Star Trek, Into Darkness

Di , scritto il 16 Giugno 2013

startJeffrey Jacob Abrams, ovvero JJ, e ‘il successo è garantito’. Senza alcun dubbio è uno tra i produttori, registi, sceneggiatori, musicisti capace più di chiunque altro di tramutare in spettacolo autenticamente fruibile ogni sua creatura. Le serie televisive da lui ideate o prodotte, hanno cavalcato audience come altri solo raramente, e non certo con la continuità da lui ottenuta. Ricordiamo Alias, Alcatraz, e, su tutti, Lost. Poi il salto al grande schermo con Mission Impossible 3, Armageddon, Super 8, Cloverfield, giusto per ricordarne alcuni. Il grande successo ottenuto successivamente nel 2009 riportando sullo schermo Star Trek in un prequel suggestivo, ha reso possibile un secondo episodio Into Darkness e si accinge a girare Star Wars VII con la benedizione dello stesso Lucas e della Disney.

Into Darkness non è solo un’operazione capace di riesumare commercialmente una delle saghe di fantascienza più amate in assoluto dai cultori del genere. E’ un film assai ben confezionato, in ogni dettaglio, dalle scenografie, eccellenti nell’uso spettacolare del 3D, ai dialoghi, serrati, incalzanti e mai banali, capaci di strizzare l’occhio a qualche dettaglio riconoscibile dai fan dell’Enterprise. Gli stessi personaggi sono meglio caratterizzati rispetto al precedente e tutti i valori cari al cinema americano sfilano senza esclusione, dalla famiglia e la paternità, all’individualismo che vince ogni ostacolo, all’amicizia virile.

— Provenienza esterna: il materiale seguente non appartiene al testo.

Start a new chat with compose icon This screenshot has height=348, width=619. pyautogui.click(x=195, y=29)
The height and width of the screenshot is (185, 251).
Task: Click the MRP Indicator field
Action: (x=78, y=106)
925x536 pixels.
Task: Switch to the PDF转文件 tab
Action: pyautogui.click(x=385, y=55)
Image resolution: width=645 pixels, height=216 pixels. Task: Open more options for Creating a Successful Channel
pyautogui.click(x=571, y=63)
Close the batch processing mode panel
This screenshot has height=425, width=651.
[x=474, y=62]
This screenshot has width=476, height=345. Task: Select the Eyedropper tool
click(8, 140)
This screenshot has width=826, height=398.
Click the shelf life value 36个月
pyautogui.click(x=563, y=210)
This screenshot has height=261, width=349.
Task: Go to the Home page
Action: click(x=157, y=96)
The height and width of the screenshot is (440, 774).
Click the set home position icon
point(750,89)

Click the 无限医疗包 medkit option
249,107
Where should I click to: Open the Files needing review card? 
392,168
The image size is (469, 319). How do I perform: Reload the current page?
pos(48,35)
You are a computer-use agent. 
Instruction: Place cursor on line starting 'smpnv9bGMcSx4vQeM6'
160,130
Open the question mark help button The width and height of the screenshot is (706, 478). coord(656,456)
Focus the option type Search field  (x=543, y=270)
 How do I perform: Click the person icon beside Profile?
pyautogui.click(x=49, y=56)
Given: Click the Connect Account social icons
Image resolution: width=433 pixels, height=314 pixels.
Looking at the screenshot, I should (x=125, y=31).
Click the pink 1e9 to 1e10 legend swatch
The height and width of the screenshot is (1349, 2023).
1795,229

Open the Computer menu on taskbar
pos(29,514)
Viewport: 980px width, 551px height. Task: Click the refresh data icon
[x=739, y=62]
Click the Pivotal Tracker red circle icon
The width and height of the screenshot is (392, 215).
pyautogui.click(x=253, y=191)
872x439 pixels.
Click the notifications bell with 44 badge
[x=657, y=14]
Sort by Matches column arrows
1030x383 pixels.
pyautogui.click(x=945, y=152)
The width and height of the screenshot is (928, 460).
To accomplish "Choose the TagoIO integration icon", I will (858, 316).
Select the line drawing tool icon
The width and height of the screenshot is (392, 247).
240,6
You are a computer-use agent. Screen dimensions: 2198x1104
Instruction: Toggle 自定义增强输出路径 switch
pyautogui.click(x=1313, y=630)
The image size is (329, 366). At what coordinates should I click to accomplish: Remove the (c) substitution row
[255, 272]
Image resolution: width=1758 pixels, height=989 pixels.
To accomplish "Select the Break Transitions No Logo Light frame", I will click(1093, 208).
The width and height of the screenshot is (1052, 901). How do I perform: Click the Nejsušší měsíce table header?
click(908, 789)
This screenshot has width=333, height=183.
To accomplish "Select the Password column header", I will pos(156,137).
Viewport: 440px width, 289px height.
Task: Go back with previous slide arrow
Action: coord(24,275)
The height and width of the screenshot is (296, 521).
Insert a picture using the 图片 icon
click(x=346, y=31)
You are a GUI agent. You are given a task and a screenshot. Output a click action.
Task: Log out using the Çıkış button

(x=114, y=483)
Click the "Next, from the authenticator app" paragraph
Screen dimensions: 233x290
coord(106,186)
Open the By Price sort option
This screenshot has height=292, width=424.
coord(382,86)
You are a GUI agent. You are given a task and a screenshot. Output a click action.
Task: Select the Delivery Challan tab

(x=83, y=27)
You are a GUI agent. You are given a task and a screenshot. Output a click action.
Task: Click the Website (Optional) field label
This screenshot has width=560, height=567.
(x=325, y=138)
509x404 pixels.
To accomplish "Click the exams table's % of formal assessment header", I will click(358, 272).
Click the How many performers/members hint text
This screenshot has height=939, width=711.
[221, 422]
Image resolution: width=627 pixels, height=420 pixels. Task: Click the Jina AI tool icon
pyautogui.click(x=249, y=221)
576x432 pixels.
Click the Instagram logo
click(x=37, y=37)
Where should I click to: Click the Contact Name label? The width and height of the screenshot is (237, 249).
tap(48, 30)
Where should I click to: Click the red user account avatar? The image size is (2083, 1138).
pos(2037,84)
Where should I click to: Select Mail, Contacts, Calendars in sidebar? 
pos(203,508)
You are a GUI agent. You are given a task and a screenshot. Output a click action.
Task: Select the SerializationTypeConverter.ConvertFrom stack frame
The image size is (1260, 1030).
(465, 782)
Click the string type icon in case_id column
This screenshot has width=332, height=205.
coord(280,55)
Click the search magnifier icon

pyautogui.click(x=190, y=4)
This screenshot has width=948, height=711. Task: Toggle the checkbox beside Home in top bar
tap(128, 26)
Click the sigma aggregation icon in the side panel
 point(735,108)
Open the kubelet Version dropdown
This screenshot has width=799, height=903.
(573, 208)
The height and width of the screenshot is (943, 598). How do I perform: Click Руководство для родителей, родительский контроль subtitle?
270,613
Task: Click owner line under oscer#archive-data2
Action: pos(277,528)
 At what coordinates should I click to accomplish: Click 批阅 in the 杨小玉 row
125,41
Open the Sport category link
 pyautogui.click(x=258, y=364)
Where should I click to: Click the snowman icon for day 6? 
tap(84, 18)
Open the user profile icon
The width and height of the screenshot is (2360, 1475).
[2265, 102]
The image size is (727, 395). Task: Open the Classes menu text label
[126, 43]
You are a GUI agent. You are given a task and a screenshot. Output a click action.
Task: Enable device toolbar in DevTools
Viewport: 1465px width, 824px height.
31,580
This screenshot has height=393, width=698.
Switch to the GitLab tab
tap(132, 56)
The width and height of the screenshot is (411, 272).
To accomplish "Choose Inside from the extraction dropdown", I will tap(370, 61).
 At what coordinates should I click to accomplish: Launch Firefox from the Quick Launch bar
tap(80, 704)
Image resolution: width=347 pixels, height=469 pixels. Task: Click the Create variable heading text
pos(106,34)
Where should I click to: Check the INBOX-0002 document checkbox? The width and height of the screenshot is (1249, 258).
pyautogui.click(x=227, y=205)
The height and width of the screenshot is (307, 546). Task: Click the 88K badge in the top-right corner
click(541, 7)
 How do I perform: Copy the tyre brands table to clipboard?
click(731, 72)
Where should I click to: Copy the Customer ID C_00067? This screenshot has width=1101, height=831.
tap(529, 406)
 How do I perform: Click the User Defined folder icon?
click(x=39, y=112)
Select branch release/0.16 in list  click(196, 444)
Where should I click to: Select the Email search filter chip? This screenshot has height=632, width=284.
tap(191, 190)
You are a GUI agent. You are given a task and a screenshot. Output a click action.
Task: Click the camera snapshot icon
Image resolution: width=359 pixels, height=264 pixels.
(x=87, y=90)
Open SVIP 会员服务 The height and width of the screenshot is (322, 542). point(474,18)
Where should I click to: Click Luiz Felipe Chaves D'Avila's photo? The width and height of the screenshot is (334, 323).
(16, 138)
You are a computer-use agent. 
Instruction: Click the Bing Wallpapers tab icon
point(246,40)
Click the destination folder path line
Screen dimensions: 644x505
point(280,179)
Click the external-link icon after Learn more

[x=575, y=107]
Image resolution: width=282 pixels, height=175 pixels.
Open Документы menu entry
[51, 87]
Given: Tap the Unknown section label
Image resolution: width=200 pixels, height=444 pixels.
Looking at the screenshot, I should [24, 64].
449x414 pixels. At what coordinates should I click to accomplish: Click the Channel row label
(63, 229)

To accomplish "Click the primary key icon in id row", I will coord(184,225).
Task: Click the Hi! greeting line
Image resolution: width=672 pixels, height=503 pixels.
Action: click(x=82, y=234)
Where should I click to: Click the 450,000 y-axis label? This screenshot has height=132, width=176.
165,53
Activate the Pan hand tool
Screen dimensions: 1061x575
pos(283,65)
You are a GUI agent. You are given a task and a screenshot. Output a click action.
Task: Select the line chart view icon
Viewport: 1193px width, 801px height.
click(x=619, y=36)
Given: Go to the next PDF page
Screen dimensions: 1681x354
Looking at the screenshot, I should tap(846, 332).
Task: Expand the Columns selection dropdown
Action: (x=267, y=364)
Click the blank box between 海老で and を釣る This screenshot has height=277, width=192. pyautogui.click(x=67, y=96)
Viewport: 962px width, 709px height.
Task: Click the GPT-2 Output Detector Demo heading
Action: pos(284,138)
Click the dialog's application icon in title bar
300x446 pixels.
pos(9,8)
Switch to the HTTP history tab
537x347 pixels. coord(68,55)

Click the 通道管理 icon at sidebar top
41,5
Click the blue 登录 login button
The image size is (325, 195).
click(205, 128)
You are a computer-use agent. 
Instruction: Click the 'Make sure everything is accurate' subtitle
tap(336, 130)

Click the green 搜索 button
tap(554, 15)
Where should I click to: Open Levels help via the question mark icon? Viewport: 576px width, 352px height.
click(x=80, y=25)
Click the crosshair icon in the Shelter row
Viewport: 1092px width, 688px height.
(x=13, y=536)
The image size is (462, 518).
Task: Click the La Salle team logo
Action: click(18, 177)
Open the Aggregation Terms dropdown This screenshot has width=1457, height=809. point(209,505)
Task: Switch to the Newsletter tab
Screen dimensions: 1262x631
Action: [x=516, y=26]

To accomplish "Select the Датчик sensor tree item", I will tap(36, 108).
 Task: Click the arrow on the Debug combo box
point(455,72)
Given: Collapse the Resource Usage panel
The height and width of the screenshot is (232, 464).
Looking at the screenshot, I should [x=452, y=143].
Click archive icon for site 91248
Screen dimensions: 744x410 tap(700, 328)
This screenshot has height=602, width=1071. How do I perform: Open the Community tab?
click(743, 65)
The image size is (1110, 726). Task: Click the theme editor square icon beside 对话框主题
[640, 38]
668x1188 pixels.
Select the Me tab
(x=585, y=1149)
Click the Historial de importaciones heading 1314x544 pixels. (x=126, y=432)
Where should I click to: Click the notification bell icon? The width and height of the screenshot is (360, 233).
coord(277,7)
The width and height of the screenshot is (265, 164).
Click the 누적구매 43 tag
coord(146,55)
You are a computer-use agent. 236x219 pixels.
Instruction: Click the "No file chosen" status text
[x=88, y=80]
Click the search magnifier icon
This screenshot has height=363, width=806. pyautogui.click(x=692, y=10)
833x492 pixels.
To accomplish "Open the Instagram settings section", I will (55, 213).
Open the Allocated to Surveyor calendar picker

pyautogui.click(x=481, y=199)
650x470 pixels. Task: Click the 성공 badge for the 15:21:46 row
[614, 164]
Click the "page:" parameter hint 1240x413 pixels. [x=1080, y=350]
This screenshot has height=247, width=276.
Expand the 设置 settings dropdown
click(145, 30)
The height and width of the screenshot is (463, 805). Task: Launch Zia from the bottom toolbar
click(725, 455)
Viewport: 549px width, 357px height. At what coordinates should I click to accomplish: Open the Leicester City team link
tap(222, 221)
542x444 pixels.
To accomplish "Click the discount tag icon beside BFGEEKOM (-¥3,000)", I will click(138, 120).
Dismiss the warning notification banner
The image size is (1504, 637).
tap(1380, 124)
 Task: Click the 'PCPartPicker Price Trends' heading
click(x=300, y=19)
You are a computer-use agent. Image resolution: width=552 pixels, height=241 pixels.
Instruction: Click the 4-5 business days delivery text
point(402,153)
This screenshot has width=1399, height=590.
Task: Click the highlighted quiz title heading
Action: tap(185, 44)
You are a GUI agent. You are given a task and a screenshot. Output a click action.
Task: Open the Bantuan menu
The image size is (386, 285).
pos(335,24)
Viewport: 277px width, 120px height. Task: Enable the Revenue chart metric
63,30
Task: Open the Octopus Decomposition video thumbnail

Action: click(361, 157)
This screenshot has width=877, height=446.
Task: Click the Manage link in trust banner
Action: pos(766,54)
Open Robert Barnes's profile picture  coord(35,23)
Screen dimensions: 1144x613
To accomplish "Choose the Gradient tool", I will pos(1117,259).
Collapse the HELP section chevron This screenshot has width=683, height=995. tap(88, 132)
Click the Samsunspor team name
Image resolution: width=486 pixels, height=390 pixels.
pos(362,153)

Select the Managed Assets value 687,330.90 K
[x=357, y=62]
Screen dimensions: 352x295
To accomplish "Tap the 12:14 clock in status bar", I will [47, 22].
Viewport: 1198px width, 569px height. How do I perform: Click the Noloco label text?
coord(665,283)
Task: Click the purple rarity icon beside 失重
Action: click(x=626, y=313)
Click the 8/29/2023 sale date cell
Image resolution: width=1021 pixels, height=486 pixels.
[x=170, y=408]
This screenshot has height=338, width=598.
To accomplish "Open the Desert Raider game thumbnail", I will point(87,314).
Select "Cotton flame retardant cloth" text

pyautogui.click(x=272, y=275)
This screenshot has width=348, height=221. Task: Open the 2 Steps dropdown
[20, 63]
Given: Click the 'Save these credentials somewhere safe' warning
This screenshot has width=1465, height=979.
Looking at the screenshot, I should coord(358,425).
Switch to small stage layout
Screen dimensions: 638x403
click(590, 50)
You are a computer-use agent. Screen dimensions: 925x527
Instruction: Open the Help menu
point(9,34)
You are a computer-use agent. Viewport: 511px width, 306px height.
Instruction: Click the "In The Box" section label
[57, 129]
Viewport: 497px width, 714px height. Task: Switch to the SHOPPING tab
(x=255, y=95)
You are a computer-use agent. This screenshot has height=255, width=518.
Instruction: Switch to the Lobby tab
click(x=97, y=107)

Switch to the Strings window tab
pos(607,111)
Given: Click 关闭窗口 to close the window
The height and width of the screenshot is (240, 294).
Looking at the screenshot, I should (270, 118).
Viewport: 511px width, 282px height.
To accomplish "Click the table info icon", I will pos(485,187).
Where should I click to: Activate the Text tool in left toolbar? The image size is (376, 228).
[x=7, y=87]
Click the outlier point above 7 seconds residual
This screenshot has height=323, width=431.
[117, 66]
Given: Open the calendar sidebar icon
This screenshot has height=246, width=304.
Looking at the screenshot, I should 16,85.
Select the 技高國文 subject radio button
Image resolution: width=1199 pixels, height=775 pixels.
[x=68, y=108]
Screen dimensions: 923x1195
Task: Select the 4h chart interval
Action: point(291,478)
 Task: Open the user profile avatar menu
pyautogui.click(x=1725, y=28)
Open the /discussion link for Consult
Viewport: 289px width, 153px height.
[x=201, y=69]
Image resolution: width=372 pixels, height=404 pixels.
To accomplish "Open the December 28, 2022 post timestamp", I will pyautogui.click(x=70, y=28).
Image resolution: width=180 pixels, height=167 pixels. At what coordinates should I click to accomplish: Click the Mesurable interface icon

Che dire poi dell’aspetto finanziario, Into Darkness, costato poco meno di 200 milioni di dollari, ne ha già incassati oltre 400. Sbagliato sarebbe considerarlo solo un film di azione e di fantascenza. Abrams ha mano fluida, capace di non trascurare nulla, dal puro piacere dell’intrattenimento alla morale sulla quale concedersi una pur leggera riflessione.

Nel nuovo episodio il capitano Kirk (Chris Pine) disobbedisce alla legge della flotta per salvare l’amico Spock (Zachary Quinto) e viene escluso dal comando della Enterprise salvo ritrovarsi poi sulla sua poltrona di comandante lanciato all’inseguimento di un misterioso terrorista, John Harrison, interpretato da un bravo Benedict Cumberbatch, capace di dare uno spessore drammatico, quasi shakespiriano alla nemesi di Kirk. Non mancano gli inseguimenti mozzafiato e i colpi di scena tali da rimanere incollati alla poltrona senza mai aver la sensazione di chi sia davvero il buono e chi il cattivo, come già fu nella serie televisiva Alias. Tutto senza mai essere banale, scontato. La regia di Abrams eccelle grazie anche alla ottima sceneggiatura del collaudato trio Kurtzman-Orci-Lindelof e tutti sembrano davvero il miglior equipaggio per la USS Enterprise pronta per una nuova esplorazione dello spazio profondo, trasportandoci là dove umano non è mai giunto prima, nel sogno.

A proposito, J J Abrams è nato nel 1966, anno in cui apparve il primo episodio di Star Trek.